> Exercise description
When you reach the line containing "Click the Seconds field containing sec.", repeat that line and each one after it exactly until the records end, leaving out pictures.

> Record excerpts
▬▬▬

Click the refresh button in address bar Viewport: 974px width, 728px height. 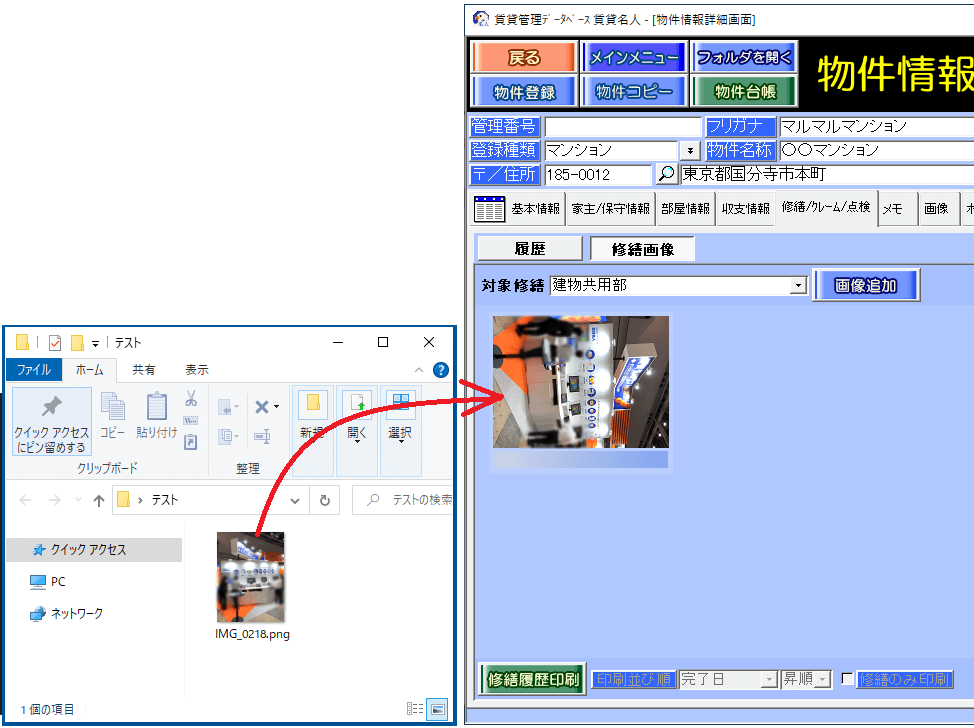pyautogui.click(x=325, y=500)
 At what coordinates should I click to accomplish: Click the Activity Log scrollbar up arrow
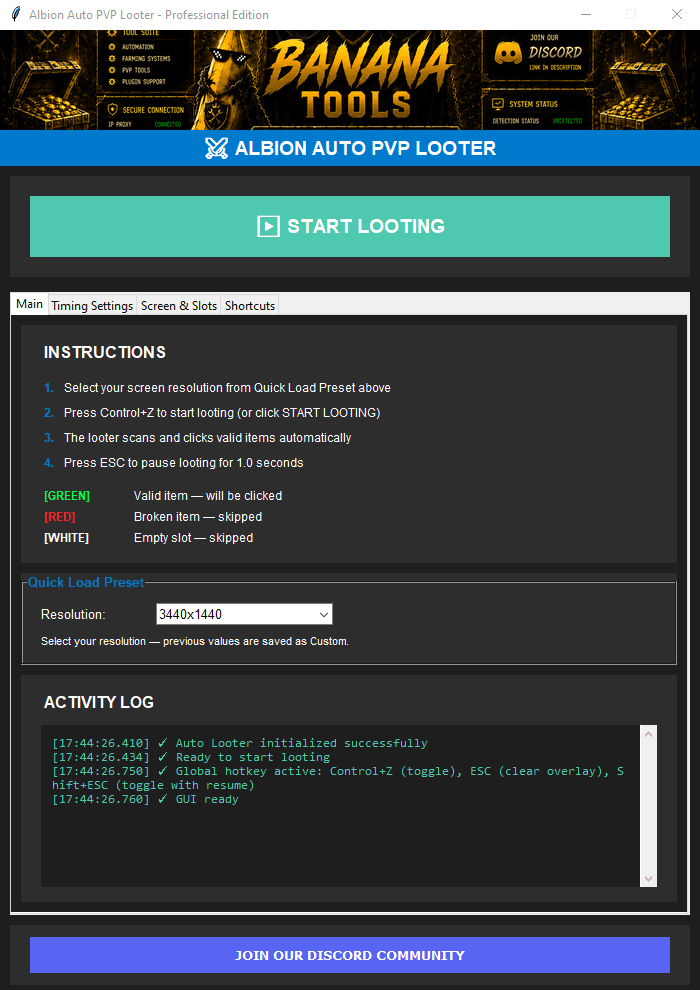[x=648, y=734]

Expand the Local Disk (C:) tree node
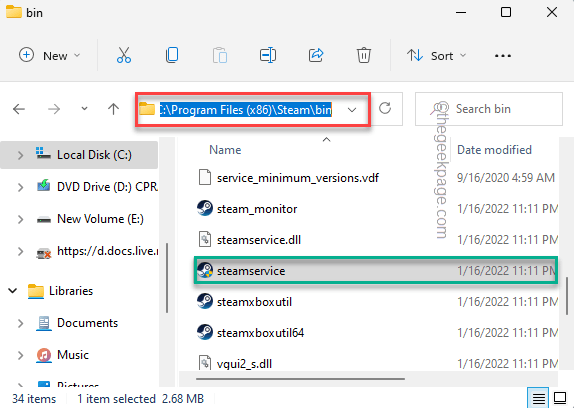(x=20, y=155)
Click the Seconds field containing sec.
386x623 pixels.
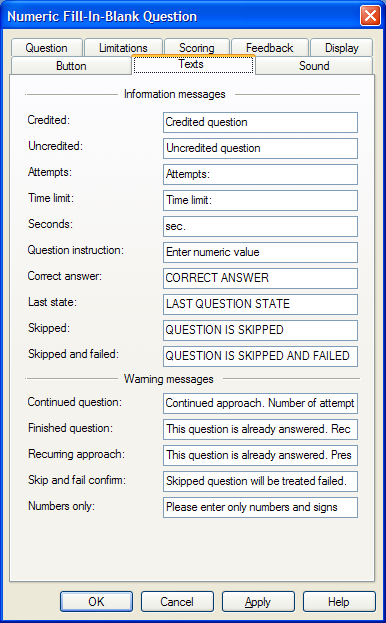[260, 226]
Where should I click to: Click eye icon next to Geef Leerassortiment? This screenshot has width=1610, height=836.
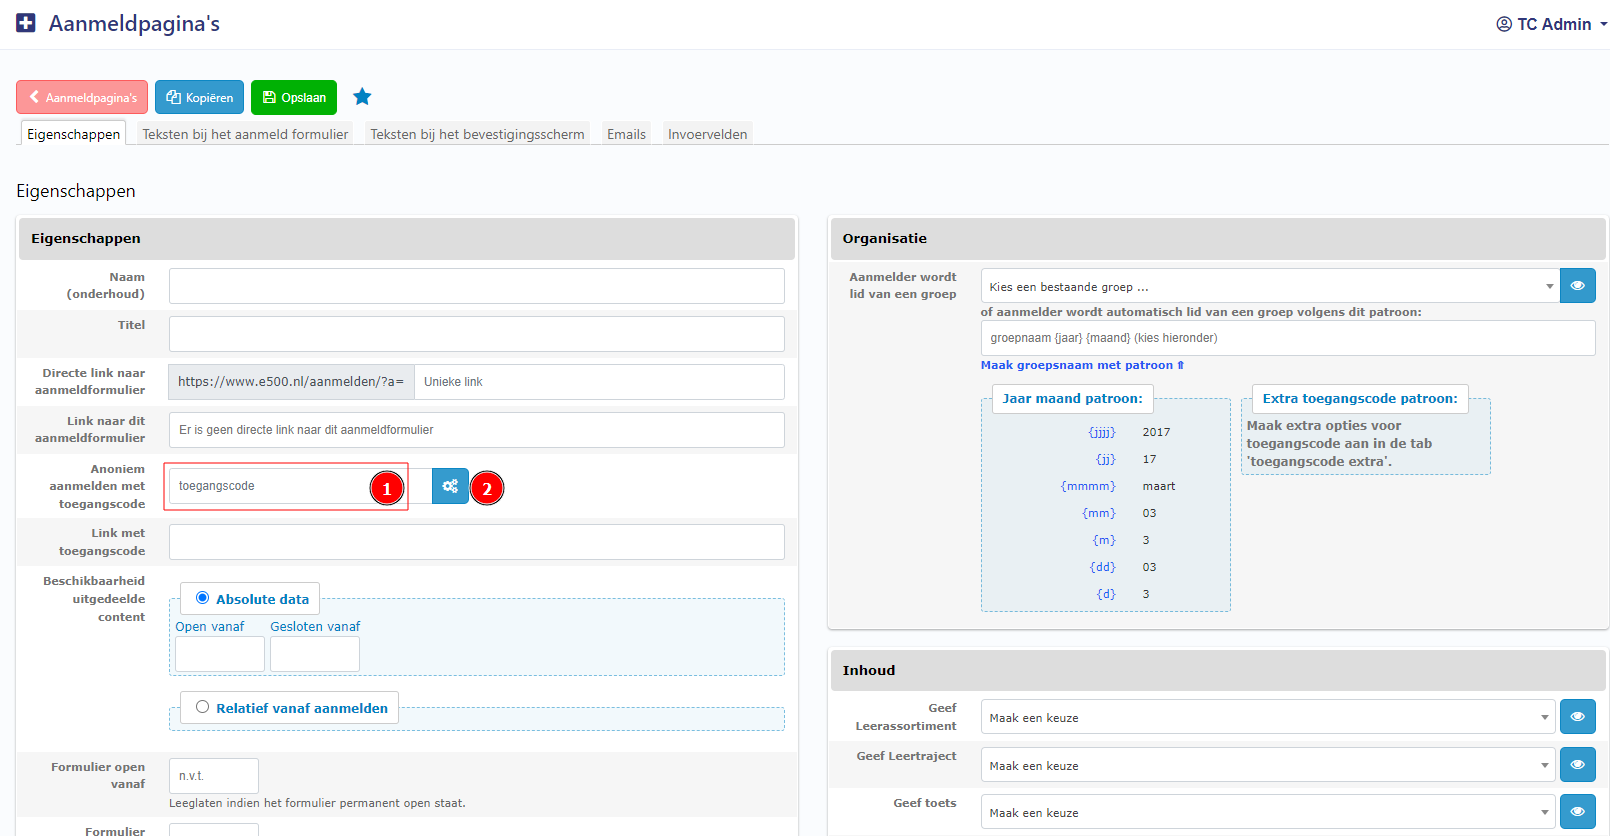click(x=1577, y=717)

▬▬▬

> Response to this exercise
Click the Seconds field containing sec.
386x623 pixels.
[260, 226]
Where should I click to: Click eye icon next to Geef Leerassortiment? This screenshot has width=1610, height=836.
click(x=1577, y=717)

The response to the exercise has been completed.